Records provided:
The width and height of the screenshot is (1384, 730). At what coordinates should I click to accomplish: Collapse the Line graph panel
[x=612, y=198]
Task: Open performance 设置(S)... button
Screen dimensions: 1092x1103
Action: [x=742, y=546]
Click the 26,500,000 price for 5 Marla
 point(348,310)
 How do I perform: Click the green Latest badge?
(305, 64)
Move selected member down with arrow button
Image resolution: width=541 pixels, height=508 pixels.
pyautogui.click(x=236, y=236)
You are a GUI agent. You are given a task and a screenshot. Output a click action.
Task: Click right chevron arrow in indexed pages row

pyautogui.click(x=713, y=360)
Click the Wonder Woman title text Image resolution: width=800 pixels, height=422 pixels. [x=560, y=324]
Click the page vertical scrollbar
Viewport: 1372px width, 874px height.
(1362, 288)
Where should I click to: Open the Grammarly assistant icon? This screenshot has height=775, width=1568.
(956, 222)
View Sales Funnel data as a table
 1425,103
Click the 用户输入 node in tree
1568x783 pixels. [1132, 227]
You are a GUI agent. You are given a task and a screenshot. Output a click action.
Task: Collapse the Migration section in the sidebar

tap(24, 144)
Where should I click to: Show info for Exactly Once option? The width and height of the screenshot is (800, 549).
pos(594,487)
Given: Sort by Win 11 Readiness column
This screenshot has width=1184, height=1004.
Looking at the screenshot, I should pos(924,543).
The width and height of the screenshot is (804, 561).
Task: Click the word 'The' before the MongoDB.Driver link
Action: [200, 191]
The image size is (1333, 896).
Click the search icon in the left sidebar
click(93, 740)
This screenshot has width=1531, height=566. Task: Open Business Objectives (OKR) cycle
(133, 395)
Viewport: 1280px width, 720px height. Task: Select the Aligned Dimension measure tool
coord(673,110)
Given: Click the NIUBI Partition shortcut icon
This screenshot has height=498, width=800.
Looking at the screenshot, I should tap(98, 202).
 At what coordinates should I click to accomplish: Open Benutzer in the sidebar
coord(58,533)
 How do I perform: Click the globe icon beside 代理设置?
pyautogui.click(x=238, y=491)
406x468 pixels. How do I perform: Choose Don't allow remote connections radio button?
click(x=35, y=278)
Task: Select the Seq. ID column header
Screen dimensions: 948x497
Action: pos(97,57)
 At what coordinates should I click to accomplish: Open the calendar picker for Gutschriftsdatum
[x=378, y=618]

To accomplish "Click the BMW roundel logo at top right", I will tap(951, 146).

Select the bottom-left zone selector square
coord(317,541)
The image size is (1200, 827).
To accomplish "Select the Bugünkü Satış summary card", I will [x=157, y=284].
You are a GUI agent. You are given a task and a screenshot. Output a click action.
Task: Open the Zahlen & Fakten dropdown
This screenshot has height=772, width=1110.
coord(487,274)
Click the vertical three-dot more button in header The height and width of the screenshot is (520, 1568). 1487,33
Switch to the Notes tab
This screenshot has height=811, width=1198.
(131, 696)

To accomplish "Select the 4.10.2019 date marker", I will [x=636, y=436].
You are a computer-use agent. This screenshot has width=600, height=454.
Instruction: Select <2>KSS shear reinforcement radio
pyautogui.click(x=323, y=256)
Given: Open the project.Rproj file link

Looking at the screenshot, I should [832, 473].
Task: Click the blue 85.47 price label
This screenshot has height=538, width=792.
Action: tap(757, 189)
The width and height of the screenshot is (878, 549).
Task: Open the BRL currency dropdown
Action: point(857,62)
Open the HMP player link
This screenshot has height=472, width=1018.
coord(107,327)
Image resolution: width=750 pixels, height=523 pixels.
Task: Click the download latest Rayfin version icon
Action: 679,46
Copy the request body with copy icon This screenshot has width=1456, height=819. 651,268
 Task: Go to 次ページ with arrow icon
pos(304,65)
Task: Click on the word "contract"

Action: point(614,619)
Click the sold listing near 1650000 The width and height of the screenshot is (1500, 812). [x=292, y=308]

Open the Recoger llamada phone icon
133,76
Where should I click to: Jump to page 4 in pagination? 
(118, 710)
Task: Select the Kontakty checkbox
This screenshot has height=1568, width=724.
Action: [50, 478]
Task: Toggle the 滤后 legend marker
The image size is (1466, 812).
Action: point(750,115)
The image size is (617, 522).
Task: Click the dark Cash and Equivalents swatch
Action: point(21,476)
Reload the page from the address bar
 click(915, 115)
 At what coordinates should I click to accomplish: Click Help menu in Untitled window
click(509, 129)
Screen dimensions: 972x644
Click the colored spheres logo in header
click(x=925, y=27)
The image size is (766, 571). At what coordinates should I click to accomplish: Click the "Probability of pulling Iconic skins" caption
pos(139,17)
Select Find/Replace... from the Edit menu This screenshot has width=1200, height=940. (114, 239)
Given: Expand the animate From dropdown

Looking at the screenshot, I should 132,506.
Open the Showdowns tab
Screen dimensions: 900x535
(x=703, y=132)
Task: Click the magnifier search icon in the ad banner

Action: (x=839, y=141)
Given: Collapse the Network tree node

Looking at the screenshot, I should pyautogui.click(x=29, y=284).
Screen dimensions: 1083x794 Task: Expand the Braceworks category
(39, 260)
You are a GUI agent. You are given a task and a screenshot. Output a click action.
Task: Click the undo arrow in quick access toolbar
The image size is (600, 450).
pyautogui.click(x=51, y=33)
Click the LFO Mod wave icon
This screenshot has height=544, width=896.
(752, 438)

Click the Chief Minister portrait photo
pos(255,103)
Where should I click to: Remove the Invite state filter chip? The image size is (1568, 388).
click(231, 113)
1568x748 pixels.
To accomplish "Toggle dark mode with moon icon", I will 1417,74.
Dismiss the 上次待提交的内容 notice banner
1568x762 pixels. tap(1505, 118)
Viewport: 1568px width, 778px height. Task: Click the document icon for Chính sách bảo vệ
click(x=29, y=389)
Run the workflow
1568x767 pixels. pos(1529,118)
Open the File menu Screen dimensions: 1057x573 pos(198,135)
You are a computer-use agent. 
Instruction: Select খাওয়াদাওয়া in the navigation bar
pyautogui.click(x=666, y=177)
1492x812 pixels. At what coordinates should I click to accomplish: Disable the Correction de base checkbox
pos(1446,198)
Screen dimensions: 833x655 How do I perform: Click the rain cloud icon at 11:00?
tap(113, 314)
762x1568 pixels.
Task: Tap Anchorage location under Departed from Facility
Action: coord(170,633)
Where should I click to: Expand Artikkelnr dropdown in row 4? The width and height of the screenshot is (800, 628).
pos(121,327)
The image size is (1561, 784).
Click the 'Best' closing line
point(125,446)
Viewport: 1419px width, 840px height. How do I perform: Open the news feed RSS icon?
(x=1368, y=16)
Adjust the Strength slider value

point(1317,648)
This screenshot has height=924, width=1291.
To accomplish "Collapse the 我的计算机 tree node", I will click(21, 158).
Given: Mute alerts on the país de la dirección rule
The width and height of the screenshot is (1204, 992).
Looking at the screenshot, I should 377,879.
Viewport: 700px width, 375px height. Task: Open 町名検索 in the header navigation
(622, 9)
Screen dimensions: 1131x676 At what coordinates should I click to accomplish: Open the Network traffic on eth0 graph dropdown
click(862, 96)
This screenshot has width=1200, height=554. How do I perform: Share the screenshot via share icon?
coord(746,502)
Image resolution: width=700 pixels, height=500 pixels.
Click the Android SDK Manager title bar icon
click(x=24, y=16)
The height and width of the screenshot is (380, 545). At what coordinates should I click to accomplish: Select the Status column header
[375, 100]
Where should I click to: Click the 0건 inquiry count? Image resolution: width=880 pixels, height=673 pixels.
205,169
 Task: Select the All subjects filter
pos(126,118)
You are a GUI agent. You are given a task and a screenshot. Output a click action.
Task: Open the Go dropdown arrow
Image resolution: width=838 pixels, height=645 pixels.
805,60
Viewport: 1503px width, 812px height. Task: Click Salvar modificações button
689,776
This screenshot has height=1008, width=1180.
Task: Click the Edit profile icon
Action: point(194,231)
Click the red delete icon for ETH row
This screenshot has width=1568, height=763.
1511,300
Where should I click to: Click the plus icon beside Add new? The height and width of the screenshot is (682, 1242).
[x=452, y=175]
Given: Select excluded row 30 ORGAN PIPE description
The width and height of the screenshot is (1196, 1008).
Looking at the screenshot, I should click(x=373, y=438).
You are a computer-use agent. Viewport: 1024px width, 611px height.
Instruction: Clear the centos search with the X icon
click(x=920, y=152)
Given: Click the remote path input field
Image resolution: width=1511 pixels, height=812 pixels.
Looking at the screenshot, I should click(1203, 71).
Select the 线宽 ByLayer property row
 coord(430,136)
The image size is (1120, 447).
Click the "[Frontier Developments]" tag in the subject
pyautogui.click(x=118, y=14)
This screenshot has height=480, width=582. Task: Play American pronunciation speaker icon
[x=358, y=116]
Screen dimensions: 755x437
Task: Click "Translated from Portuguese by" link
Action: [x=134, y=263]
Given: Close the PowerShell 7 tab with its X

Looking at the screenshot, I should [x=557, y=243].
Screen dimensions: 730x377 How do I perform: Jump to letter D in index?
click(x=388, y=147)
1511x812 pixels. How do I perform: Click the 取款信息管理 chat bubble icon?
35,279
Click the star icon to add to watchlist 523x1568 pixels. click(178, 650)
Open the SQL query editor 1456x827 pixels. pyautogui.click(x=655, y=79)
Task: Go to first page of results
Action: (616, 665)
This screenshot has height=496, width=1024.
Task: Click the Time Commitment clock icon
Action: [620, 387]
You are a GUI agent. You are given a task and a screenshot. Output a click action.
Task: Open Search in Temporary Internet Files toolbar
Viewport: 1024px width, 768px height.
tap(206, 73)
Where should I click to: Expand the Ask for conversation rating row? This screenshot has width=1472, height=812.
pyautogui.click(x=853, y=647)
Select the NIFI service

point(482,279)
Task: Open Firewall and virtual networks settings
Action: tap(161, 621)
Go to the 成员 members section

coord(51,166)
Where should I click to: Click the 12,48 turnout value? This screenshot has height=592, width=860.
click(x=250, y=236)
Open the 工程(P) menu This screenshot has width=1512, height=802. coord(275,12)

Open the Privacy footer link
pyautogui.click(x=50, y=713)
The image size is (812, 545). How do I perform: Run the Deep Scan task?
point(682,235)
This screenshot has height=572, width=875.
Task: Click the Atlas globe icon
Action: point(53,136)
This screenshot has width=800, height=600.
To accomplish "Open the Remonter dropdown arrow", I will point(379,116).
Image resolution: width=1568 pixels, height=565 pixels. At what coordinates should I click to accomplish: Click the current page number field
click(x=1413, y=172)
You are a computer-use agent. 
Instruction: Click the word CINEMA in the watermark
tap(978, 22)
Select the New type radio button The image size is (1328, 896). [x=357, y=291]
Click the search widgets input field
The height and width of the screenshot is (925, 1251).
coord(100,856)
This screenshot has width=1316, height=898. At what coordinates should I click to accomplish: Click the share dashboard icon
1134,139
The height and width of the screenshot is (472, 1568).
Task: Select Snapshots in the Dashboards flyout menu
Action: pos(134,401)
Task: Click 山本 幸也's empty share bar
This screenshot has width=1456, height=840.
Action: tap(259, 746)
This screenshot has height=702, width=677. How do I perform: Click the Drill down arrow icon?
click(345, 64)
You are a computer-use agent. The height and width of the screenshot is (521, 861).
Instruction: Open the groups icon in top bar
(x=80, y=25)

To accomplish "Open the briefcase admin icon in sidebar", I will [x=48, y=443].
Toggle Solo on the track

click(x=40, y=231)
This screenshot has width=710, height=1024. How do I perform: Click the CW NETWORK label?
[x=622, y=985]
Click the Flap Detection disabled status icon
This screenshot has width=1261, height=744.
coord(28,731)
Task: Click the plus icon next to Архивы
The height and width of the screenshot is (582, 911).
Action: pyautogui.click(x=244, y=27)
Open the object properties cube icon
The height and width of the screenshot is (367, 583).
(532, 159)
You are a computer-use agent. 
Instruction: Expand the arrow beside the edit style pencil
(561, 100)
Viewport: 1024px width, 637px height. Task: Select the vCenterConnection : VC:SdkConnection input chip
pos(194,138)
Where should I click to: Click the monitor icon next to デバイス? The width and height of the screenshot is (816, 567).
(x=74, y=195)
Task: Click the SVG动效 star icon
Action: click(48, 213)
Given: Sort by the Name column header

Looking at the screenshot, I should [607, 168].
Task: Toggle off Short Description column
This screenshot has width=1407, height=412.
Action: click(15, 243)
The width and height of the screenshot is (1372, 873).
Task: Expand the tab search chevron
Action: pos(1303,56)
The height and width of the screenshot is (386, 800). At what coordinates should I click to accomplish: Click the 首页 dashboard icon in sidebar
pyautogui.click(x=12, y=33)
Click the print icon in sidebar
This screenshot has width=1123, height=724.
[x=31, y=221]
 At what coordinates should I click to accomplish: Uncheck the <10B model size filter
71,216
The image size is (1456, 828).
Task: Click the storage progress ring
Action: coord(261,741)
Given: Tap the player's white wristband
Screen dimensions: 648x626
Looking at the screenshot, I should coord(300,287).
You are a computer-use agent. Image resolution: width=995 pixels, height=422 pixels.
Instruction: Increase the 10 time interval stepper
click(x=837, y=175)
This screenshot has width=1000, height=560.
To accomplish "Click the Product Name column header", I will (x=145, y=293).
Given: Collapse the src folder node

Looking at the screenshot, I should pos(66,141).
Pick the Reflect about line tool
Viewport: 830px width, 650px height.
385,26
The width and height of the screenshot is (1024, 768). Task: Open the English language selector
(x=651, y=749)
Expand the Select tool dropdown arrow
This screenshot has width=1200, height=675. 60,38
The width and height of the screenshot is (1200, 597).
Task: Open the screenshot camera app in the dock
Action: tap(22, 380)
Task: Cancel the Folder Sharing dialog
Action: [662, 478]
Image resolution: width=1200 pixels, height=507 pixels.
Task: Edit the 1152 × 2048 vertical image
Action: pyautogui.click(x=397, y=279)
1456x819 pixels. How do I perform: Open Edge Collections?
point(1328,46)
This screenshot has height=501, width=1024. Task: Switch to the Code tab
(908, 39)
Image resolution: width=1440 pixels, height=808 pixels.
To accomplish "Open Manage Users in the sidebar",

Stated exercise:
Retype the stretch of records from the line that contains "The image size is (766, 571)." through the line that contains "should pyautogui.click(x=29, y=284).", both ends included.

The result:
The image size is (766, 571). At what coordinates should I click to accomplish: Click the "Probability of pulling Iconic skins" caption
pos(139,17)
Select Find/Replace... from the Edit menu This screenshot has width=1200, height=940. (114, 239)
Given: Expand the animate From dropdown

Looking at the screenshot, I should 132,506.
Open the Showdowns tab
Screen dimensions: 900x535
(x=703, y=132)
Task: Click the magnifier search icon in the ad banner

Action: (x=839, y=141)
Given: Collapse the Network tree node

Looking at the screenshot, I should pyautogui.click(x=29, y=284).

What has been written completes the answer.